Similarly, diet consistency was also higher on wrack sites, and both
patterns observed for wrack sites may reflect that wrack beds are
dominated by a small set of detritivorous species. More surprising was
the higher diet consistency of spiders on southern non-wrack sites
compared with northern non-wrack sites, despite the lower total prey
diversity observed for the spiders in the southern region.

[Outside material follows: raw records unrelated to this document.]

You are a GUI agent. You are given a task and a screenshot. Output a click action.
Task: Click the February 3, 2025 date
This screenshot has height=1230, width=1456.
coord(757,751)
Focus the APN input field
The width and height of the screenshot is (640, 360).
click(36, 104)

Even though opportunism seems to be a dominant pattern, particularly
dark-winged fungus gnats (Sciaridae) are underrepresented in wolf spider
guts despite their comparatively high occurrence at these sites, similar
to what was found previously (Verschut et al. 2019). The reason
for spiders to avoid fungus gnats may be that they represent low quality
food (as suggested by Toft & Wise 1999b; Toft & Wise 1999a). Diet
differences between sites with or without accumulated wrack otherwise
reflect availability, even though we refrained from testing the
availability-use relationship due to the bias in SLAM traps. Many small
flies often occurring on wrack beds, such as Drosophilidae, Ephydridae,
Sepsidae and Sphaeroceridae are underrepresented in Malaise type traps
on shore lines because these flies tend not to stick to the ground. In
either case, these small detritivorous flies that likely developed in or
close to the decomposing wrack made up more than 75% of all prey in
spider guts when collected from sites with heavy wrack beds and the diet
composition was surprisingly similar for spiders collected on northern
and southern wrack beds. More unexpected was perhaps the low frequency
of chironomids in the spider gut contents, particularly in the non-wrack
sites. In a previous study (Verschut et al. 2019), not far from
the sites included in this paper, chironomids dominated the spider gut
contents and particularly late in the season. In this study, there were
no seasonal differences and spiders on non-wrack sites instead consumed
a range of terrestrial prey groups, such as Homoptera and various
terrestrial Diptera (Chloropidae, Empididae, Dolichopodidae etc.), and
it seems that spiders were less strongly connected to the nearby marine
environment than previously assumed. In either case, this variability
among studies indicate how dynamic food choice of spiders may be.
To summarize, our study indicates that quite a small difference in
salinity caused the species composition of wolf spider communities to
change almost completely. The mechanism underlying this community shift
is less obvious, both why species disappear in the high salinity and in
the low salinity ends, but we can conclude that prey availability or
differences in the trophic niche between species is likely not involved.